Performance analysis of the models for modelling module temperature is summarized in Table 7. Based on on-site measured data, Model 2 proposed by Servant et al., has the lowest MBE and lowest RMSE and the highest R2 among the tested models and owing to its higher accuracy it selected for modelling the module temperature by using parameters acquired from the closest meteorological station [59].

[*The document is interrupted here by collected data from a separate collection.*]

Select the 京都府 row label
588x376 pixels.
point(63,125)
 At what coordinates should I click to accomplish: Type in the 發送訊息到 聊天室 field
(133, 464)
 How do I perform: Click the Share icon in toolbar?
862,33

The accuracy of selected model is further tested in order to clarify the influence of distance on module temperature between venues. For this, modelled in-plane irradiation, wind speed and ambient temperature data from the meteorological station used with selected model along with other models to assess their performances.
The box plots of measured and modelled module temperature results are shown Figure 5. Moreover, the performance analysis of the module temperature models generated by using meteorological station data is provided in Table 8.

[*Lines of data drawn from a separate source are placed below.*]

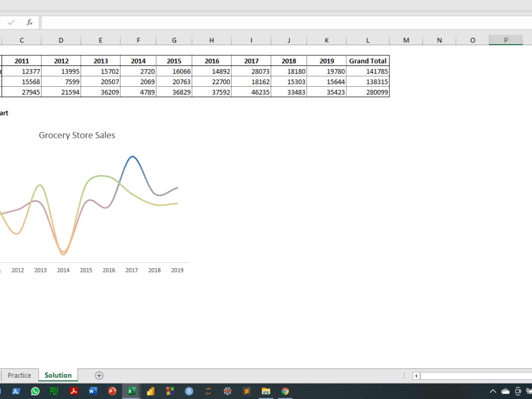Click the OneDrive cloud icon in system tray
This screenshot has height=399, width=532.
tap(505, 391)
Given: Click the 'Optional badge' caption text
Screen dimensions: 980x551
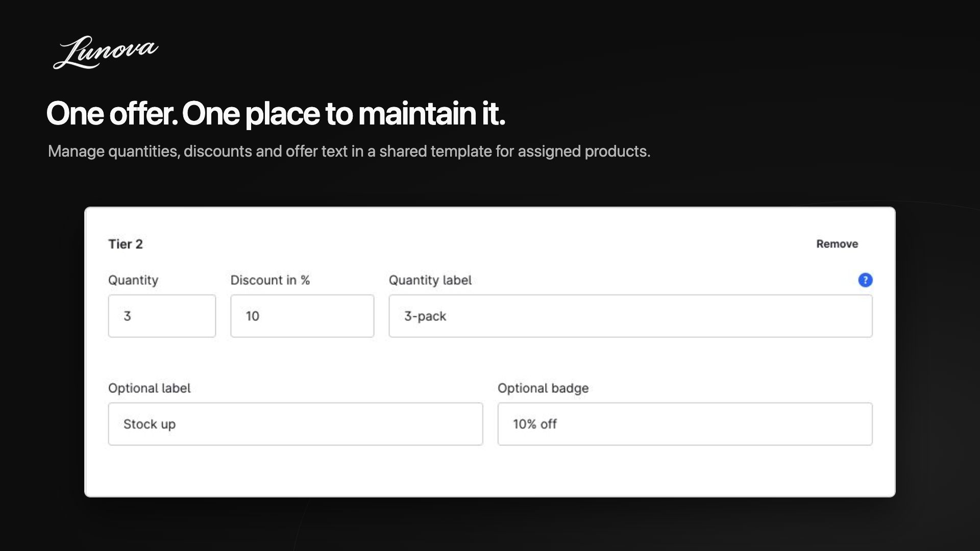Looking at the screenshot, I should point(543,388).
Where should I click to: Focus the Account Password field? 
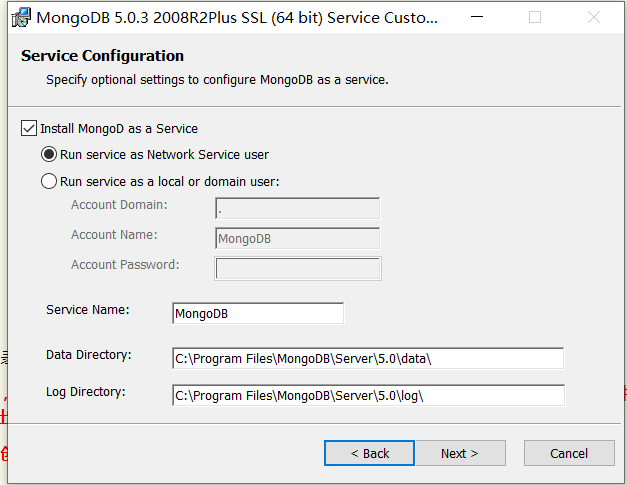pyautogui.click(x=297, y=269)
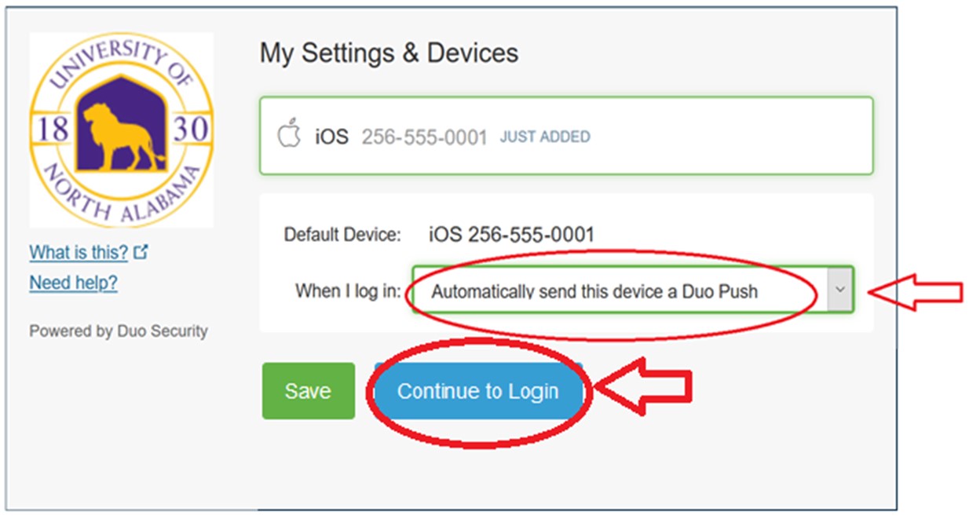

Variability in model performances was expected due to the fact that in-plane irradiation, wind speed and ambient temperature might change between two measurement sites. Model 2 still generates the lowest MBE, RMSE and highest R2 value among the tested models. On the other hand, it has higher MBE, RMSE and lower R2.

4.3. Filter

The evolution of performance ratio plots as the filters applied is presented in Figure 6. Figure 6a represents the PR values without any filter. In Figure 6b, low threshold filter of 200 W and high threshold filter of 1200 W is applied to PR values. Before introducing variable LF, arbitrarily introduced fixed filter of LF (HF × 0.5) and HF is coupled with 200 W and 1200 W applied to the data throughout the year. Suspicious and unrepresentative data significantly reduced, as shown in Figure 6c. With applied filters, downward trend in PR values is observed specially in winters. This might be due to possible variations in weather conditions between meteorological station and the installation site. Introducing variable LF as explained in Section 3 removed the downward trend as shown in Figure 6d.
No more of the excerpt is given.